As we move ahead together, the Municipality of Jasper and Parks Canada will continue to keep residents and businesses up to date as progress is made towards recovery."""

### Tokenization
Convert a sequence of text into smaller parts, known as tokens. 

In [3]:
# Tokenizing sentences
sentences = nltk.sent_tokenize(paragraph)

# Tokenizing words
words = nltk.word_tokenize(paragraph)

In [4]:
sentences[0:5]

['Wildfire status, Being Held.',
 'Good news: overnight, parts of Jasper received over 30.5 mm of rain!',
 'Rain is expected to continue into tonight which, coupled with cooler weather, will further decrease fire activity.',
 'Caution: Heavy periods of rain can cause slopes and burnt trees to become unstable.',
 'Residents should use caution as gusty or shifting wind conditions can cause fire-weakened trees with loose roots to fall.']

In [5]:
words[0:5]

['Wildfire', 'status', ',', 'Being', 'Held']

In [6]:
len(sentences)

11

### Stemming and Lemmatization

Stemming is the process of reducing infected words to their word stem (base word). E.g. history, historical -- histori; going, goes, gone -- go. 

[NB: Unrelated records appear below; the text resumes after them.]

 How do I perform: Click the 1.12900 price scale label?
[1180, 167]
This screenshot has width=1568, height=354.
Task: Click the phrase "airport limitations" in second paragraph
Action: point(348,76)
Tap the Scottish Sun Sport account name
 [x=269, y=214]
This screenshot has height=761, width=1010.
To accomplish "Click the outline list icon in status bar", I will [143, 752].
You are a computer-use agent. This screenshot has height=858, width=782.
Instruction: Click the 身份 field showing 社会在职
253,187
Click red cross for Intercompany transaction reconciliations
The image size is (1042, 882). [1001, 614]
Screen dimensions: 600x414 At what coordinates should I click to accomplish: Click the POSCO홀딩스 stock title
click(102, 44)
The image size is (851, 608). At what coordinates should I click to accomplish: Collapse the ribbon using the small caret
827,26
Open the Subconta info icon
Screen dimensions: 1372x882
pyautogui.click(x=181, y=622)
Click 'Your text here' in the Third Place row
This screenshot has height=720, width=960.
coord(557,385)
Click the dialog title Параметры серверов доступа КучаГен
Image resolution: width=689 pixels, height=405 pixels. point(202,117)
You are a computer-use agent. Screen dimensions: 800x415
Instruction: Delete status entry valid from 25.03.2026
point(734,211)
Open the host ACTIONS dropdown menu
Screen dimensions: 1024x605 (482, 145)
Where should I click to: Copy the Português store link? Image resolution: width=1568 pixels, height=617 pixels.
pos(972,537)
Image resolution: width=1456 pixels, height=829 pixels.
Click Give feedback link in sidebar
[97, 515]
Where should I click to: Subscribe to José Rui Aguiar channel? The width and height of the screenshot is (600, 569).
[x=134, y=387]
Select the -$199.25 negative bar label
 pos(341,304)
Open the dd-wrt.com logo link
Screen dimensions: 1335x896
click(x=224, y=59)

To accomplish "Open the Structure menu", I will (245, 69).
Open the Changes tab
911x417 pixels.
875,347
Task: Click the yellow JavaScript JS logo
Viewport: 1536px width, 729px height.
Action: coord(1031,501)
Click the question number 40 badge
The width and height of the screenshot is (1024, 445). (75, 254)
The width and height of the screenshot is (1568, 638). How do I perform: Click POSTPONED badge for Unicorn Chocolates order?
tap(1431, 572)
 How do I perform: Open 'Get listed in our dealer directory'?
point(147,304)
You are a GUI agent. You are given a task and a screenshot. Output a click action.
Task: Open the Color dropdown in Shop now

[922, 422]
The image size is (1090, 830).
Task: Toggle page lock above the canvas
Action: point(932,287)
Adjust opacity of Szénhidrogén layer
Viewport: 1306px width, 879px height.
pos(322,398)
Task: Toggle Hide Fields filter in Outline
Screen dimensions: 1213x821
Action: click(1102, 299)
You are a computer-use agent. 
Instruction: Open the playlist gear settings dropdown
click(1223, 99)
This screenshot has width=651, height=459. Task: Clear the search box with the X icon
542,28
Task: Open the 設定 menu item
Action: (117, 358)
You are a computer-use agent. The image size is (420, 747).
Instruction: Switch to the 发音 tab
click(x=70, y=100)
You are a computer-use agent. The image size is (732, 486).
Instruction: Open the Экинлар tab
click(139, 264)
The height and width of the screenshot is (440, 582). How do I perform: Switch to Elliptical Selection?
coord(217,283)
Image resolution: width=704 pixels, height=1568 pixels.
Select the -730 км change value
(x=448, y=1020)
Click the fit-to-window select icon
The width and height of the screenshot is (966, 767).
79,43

Lemmatization, on the other hand convert wrods into human readable words. E.g. history, historical -- history. 

Note that lemmatization will take more time than stemming. 

### Stop words
Stop words are words that are so widely used and carry very little useful information.

In [7]:
from nltk.stem import PorterStemmer
from nltk.corpus import stopwords

In [8]:
stemmer = PorterStemmer()

In [9]:
for i in range(len(sentences)):
    words = nltk.word_tokenize(sentences[i])
    words = [stemmer.stem(word) for word in words if word not in set(stopwords.words('english'))]
    sentences[i] = ' '.join(words)   
    

In [10]:
sentences[0:5]

['wildfir statu , be held .',
 'good news : overnight , part jasper receiv 30.5 mm rain !',
 'rain expect continu tonight , coupl cooler weather , decreas fire activ .',
 'caution : heavi period rain caus slope burnt tree becom unstabl .',
 'resid use caution gusti shift wind condit caus fire-weaken tree loos root fall .']